>>>

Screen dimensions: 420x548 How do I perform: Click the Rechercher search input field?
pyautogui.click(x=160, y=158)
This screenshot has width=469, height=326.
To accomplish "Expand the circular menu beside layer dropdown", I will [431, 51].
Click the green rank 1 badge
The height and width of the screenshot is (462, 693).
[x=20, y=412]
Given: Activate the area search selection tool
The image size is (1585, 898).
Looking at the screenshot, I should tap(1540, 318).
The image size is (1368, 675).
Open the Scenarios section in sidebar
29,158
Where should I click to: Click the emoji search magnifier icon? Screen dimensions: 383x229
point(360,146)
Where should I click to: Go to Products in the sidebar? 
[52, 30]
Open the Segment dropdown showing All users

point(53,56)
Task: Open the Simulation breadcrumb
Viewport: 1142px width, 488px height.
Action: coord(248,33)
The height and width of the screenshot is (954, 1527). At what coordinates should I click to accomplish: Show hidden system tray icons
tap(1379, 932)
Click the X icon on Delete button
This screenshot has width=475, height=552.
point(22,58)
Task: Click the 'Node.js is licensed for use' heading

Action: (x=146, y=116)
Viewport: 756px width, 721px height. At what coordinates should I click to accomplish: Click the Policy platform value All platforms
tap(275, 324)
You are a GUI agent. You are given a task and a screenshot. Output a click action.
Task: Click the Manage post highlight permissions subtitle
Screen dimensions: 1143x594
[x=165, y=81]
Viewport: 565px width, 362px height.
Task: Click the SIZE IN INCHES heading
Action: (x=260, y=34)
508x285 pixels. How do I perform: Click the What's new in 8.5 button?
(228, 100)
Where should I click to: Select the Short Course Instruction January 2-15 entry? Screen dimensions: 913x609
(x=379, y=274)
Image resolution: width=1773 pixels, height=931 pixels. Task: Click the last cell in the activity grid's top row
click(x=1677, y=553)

<<<

--- EXERCISE INSTRUCTIONS ---
All lines in the material are to be returned exactly.

--- PROBLEM SOLUTION ---
Screen dimensions: 420x548 How do I perform: Click the Rechercher search input field?
pyautogui.click(x=160, y=158)
This screenshot has width=469, height=326.
To accomplish "Expand the circular menu beside layer dropdown", I will [431, 51].
Click the green rank 1 badge
The height and width of the screenshot is (462, 693).
[x=20, y=412]
Given: Activate the area search selection tool
The image size is (1585, 898).
Looking at the screenshot, I should tap(1540, 318).
The image size is (1368, 675).
Open the Scenarios section in sidebar
29,158
Where should I click to: Click the emoji search magnifier icon? Screen dimensions: 383x229
point(360,146)
Where should I click to: Go to Products in the sidebar? 
[52, 30]
Open the Segment dropdown showing All users

point(53,56)
Task: Open the Simulation breadcrumb
Viewport: 1142px width, 488px height.
Action: coord(248,33)
The height and width of the screenshot is (954, 1527). At what coordinates should I click to accomplish: Show hidden system tray icons
tap(1379, 932)
Click the X icon on Delete button
This screenshot has width=475, height=552.
point(22,58)
Task: Click the 'Node.js is licensed for use' heading

Action: (x=146, y=116)
Viewport: 756px width, 721px height. At what coordinates should I click to accomplish: Click the Policy platform value All platforms
tap(275, 324)
You are a GUI agent. You are given a task and a screenshot. Output a click action.
Task: Click the Manage post highlight permissions subtitle
Screen dimensions: 1143x594
[x=165, y=81]
Viewport: 565px width, 362px height.
Task: Click the SIZE IN INCHES heading
Action: (x=260, y=34)
508x285 pixels. How do I perform: Click the What's new in 8.5 button?
(228, 100)
Where should I click to: Select the Short Course Instruction January 2-15 entry? Screen dimensions: 913x609
(x=379, y=274)
Image resolution: width=1773 pixels, height=931 pixels. Task: Click the last cell in the activity grid's top row
click(x=1677, y=553)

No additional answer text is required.